Стелла встала, я тоже. Она была высокой, почти с меня ростом, ее темные волосы пахли морским ветром. Мы подошли к двери – самой обычной, филенчатой, покрытой облупившейся местами красно-коричневой краской.

– Слушай, мне, наверное, на людях неудобно будет показываться с такой физиономией, – вспомнил я.

Стелла фыркнула.

– Да все нормально у тебя с лицом, не переживай. Ты же не думаешь, что Боб тебя действительно бил? У тебя голова оторвалась бы, стукни он хотя бы разок по-настоящему. И потом – кто говорил о людях?..

Она толкнула дверь, распахнув ее в темноту.

* * *

Я шагнул за порог и полной грудью вздохнул невский воздух. Его не спутать ни с чем: дыхание широкой реки, запах далекого моря, нутряной холод берегового гранита, уже остывшего после дневного зноя, ароматы зрелой листвы и стриженой травы на газонах. Прозрачная полуночная темнота сверкала как драгоценный камень глубокого синего цвета в оправе ночных фонарей, огней теплоходов и дальних прожекторов, преломляющихся и дрожащих в непроницаемо черной воде безмолвно широкой Невы. На другом берегу мерцал тускло подсвеченный Меньшиковский дворец, правее плыла в темноте едва различимая армиллярная сфера на куполе Кунсткамеры. По набережной, подмигивая зелеными огоньками, проносились редкие таксомоторы, шуршали покрышками запоздавшие автомобили, а вдоль тротуаров, от Петровского спуска до скрытого темными кронами Медного всадника, простиравшего властительную длань над речными просторами и далеким Финским заливом, выстроились десятки экскурсионных “Икарусов”, и сотни людей неспешно гуляли или просто стояли у каменных парапетов.
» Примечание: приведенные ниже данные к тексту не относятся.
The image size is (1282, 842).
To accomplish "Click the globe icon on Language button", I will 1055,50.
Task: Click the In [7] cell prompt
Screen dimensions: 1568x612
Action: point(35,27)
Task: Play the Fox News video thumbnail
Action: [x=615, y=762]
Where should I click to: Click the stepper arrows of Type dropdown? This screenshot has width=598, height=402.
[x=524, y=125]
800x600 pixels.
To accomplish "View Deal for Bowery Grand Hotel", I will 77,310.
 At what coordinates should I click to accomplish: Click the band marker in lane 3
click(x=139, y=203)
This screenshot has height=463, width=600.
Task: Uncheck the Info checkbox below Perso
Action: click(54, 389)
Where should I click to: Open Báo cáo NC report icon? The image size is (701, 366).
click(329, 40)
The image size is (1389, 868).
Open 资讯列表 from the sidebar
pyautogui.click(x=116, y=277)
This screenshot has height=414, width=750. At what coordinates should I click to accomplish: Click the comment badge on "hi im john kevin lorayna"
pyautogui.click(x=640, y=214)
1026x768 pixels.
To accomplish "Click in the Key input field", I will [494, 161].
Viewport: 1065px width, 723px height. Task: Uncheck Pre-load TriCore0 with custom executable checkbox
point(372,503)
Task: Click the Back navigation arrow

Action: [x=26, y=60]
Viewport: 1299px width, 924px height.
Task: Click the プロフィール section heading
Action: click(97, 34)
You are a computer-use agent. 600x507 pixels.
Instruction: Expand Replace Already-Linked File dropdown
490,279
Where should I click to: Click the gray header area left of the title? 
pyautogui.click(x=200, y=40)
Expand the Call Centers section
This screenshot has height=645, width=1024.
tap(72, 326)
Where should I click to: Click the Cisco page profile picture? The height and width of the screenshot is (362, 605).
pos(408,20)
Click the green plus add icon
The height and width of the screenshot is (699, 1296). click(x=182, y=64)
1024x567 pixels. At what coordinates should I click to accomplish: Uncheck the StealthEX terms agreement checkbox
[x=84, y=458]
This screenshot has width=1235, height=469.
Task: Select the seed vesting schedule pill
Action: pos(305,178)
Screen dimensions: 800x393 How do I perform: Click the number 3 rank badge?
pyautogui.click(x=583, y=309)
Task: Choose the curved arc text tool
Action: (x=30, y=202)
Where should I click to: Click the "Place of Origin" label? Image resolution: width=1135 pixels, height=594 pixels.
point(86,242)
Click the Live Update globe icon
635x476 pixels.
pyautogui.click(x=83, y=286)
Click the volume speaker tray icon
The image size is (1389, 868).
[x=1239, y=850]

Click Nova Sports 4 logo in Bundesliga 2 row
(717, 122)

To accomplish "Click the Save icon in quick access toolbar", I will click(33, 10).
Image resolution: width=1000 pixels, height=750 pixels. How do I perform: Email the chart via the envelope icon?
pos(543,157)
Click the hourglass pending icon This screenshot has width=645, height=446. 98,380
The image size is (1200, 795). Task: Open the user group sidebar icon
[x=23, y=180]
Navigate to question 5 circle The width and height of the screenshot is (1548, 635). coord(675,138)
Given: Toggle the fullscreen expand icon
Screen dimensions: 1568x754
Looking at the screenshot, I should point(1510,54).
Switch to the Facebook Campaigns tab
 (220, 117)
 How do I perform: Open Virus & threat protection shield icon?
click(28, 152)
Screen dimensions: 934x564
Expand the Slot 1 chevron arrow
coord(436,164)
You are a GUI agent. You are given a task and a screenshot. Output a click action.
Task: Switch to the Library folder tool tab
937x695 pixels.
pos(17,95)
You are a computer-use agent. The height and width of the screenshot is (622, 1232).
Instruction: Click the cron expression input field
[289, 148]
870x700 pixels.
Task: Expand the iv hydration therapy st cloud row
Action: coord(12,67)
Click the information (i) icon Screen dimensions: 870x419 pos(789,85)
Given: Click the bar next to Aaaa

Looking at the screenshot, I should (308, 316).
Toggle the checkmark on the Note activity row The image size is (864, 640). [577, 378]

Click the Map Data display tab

Отовсюду неслись голоса, смех, ритмичный гитарный звон, мелодии из транзисторов и с палуб прогулочных кораблей, и накладывались друг на друга в негромком и удивительно гармоничном созвучии.

Я обернулся, ожидая увидеть внешний контур масах, из которого мы вышли сюда, но позади была только проезжая часть, а за ней – исполинские якоря у арки Адмиралтейства.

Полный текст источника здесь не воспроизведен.